Onzekerheid voor monitoren
Het traject dat een aantal monitoren hebben doorlopen, wordt op die manier abrupt afgebroken. Ze worden namelijk opzijgeschoven, verliezen een deel van hun autonomie – een aspect dat bijdraagt tot hun ontwikkeling – en zullen de activiteiten moeten doen passen in hun pedagogische doelstellingen. Ik vind het uitermate belangrijk dat de initiële doelstelling van speelpleinwerking behouden blijft, de minister gaf me in de commissie de garantie dat ook hij hier voor blijft pleiten en dat dit doelstelling nummer één vormt.

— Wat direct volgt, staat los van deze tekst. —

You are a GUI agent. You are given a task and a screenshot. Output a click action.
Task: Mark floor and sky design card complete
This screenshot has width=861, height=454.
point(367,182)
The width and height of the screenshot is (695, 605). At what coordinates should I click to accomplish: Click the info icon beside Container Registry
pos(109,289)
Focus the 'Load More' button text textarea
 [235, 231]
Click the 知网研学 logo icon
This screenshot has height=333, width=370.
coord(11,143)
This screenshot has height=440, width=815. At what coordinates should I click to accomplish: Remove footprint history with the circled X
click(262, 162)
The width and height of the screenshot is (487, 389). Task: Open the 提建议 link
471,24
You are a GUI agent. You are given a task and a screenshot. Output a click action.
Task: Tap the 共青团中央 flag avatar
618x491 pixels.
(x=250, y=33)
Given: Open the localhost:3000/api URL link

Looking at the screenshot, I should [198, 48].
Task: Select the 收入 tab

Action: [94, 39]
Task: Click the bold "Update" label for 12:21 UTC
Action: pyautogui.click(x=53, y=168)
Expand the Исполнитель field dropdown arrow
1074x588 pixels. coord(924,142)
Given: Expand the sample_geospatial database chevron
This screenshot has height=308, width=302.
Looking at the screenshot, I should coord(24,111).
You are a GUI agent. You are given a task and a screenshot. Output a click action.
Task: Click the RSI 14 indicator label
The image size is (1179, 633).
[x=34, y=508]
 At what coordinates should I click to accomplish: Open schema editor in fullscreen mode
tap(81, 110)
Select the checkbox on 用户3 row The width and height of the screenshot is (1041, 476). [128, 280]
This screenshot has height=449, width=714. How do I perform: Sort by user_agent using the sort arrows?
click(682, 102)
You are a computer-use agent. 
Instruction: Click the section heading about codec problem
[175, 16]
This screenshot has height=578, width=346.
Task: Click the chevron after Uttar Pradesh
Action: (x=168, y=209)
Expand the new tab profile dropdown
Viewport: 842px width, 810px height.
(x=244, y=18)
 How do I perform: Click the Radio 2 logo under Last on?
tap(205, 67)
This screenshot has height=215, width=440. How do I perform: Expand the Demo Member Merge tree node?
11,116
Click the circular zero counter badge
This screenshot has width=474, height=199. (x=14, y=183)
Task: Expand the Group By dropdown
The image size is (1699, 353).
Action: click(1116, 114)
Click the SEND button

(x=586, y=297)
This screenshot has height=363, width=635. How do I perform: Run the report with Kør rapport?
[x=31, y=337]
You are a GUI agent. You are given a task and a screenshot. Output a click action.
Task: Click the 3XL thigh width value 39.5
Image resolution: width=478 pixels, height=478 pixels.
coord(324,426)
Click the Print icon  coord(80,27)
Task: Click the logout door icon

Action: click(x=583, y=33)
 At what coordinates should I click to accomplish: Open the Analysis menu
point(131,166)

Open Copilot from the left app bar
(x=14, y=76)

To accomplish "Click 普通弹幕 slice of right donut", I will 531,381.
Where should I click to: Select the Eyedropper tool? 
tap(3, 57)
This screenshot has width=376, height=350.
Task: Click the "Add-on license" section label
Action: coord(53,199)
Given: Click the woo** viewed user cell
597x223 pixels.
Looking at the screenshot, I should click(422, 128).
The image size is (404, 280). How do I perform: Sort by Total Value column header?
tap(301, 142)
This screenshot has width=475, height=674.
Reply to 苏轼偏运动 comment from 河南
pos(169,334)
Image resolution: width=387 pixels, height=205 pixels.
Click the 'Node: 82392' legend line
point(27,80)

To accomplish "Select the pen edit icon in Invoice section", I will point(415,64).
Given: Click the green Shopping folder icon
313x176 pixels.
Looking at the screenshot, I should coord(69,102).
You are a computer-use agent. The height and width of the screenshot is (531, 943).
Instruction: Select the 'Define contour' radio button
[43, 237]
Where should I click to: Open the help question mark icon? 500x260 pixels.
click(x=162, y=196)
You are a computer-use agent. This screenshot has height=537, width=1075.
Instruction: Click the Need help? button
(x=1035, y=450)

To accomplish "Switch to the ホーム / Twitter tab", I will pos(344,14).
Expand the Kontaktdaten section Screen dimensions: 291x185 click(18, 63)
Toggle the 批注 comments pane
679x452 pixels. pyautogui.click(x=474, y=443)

Plaats voor alle kinderen?
Het college van de VGC noemt de vernieuwde speelpleinen “een breuk met de huidige organisatie” en voegde eraan toe dat “het kan dat sommige kinderen deze zomer geen plaats vinden”. Dit zal er waarschijnlijk toe leiden dat sommige kinderen en monitoren geen plaats meer vinden, waardoor ze mogelijk zullen moeten uitwijken naar andere speelpleinen, bijvoorbeeld in de Vlaamse Rand. Volgens de minister streeft de VGC naar de uitbouw van een voldoende dekkend aanbod. Iets wat we, zowel vanuit het Vlaams Parlement als vanuit het Brussels Parlement zullen blijven opvolgen.
Overleg op komst
Opmerkelijk is dat de Vlaamse Dienst Speelpleinwerk (VDS) Brussel als organisatie nooit betrokken werd in dit alles. Het overleg dat er al is geweest, had meer weg van een monoloog dan van een dialoog en leverde nog meer vragen op. Conclusie: de zomer nadert en de speelpleinwerking in Brussel lijkt niet op schema te zitten. Er staat nu wel een overleg gepland, maar toch meen ik dat er een kans gemist werd om enerzijds samen te werken met wat er vandaag reeds bestaat en anderzijds nieuwe wegen in te slaan met betrekking tot de opportuniteit om tijdens de vakantieperiodes bepaalde achterstanden weg te werken.
Voorbeeld voor Vlaanderen?
Of het onderbrengen van de speelpleinwerking bij Onderwijs en Vorming, zoals vandaag dus in Brussel het geval is, een voorbode is van wat er in Vlaanderen staat te gebeuren wou de minister niet bevestigen. Maar, en dat is belangrijk, de minister is van mening dat ook de speelpleinwerking zoals we die vandaag kennen niet per se in een schoolser kader moeten inpassen. Gelukkig maar, want spelen moet bovenal speels blijven.